On 27 May 2015, at 16:42, And Rosta <and.rosta@gmail.com> wrote:
>> Well, a glottal stop is a consonant, and a pause is a pause.
>
> And both phonetically realize phoneme /./.
A pause of indeterminate length is a phoneme?
>> I lu “Fi la’e di’u,” sei la Maikl pu cusku, “mi so’i va’e tugni” li’u.
>>
>> But the problem again here is that for consistency (and automation) one would expect:
>>
>> I lu “Fi la’e di’u,” sei la Maikl pu cusku se'u, “mi so’i va’e tugni” li’u.
>>
>> Wouldn’t one?
>
> But why would one expect consistency with regard to a grammatical feature that is expressly variable?

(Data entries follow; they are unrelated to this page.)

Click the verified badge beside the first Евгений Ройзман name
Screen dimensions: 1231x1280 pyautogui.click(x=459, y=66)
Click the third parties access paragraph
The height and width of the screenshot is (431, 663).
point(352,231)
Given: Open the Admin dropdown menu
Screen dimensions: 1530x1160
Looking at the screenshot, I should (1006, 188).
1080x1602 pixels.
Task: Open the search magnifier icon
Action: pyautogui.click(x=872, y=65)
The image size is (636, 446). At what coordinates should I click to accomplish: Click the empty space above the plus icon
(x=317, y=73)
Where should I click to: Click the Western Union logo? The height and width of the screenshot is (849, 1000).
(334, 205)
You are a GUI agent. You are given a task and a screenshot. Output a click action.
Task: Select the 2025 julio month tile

Because Lojban is hard enough and there are no native speakers?
> A rough analogy from English is the omissibility of _that_ from the start of complement clauses (e.g. "He knows (that) she is"): what lunatic would 'regularize' an English text by restoring every omitted _that_? And would you make overt *every* covert terminator?
It seems to me that a relative pronoun is different from a state process. If lu/li’u is regular, why shouldn’t sei/se’u be?
As I say, it’s your language, but this seems quite inconsistent given the logicalness one might expect.